Question

# A circle is inscribed in a square of side length 6. The area of the region inside the square but outside the circle is[a] $36\pi$[b] $26\pi -9$[c] $26\pi -36$[d] $36-9\pi$[e] $9\pi -36$

Hint: Join the centre of the circle with the four points of contact of the four sides of the square with the circle. Use the fact that the chord formed by joining points of contact of two parallel tangents is the diameter of the circle. Hence find the length of the side of the square. Use the fact that the area of the region inside the square but outside the circle is equal to the area of the circle subtracted from the area of the square. Hence find the area of the required region.

ABCD is a square and a circle with centre O is inscribed in the circle.
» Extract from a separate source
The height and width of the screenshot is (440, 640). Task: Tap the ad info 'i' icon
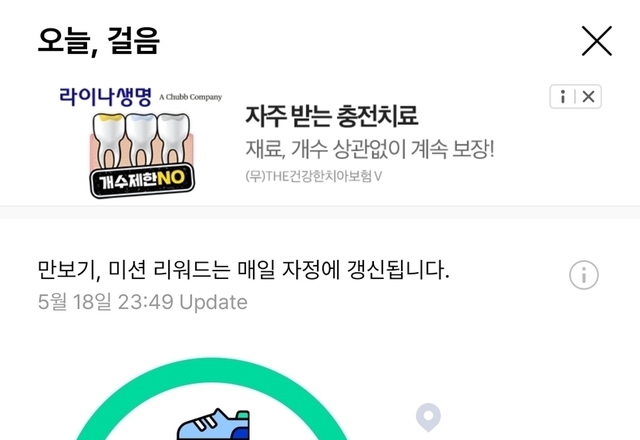click(563, 97)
E, F, G and H are the points of contact of AB, BD, DC and CA with the circle. Join OE, OF, OG and OH.
Since BD||AC, we have F, O and H are collinear, and FH is the diameter of the circle.
Since FH ||AB and BF||AH, we have FHAB as a parallelogram. Hence, we have FH = BA.
Since FH is the diameter of the circle, we have FH = 2r, where r is the radius of the circle.
Hence we have 2r = 6
Dividing both sides by 2, we get
r = 3.
Now the region which is inside the square but outside the circle is shaded in the diagram.
Clearly, the area of the shaded region is equal to the area of the circle subtracted from the area of the square.
Hence, we have
Area of the required region $=ar\left( ABCD \right)-ar\left( circle \right)$
We know that the area of a square of side length a is ${{a}^{2}}$ and the area of a circle of radius r is $\pi {{r}^{2}}$
Hence, we have
$ar\left( ABCD \right)={{6}^{2}}=36$ and $ar\left( circle \right)=\pi {{r}^{2}}=\pi {{\left( 3 \right)}^{2}}=9\pi$
Hence, we have
Area of the required region $=36-9\pi$
Hence option [d] is correct.

Note: In the above question, we have used the property that the distance between two parallel tangents of a circle is equal to the diameter of the circle.
Consider a circle as shown. Lines l and m are two tangents to the circle. Join OA and OB.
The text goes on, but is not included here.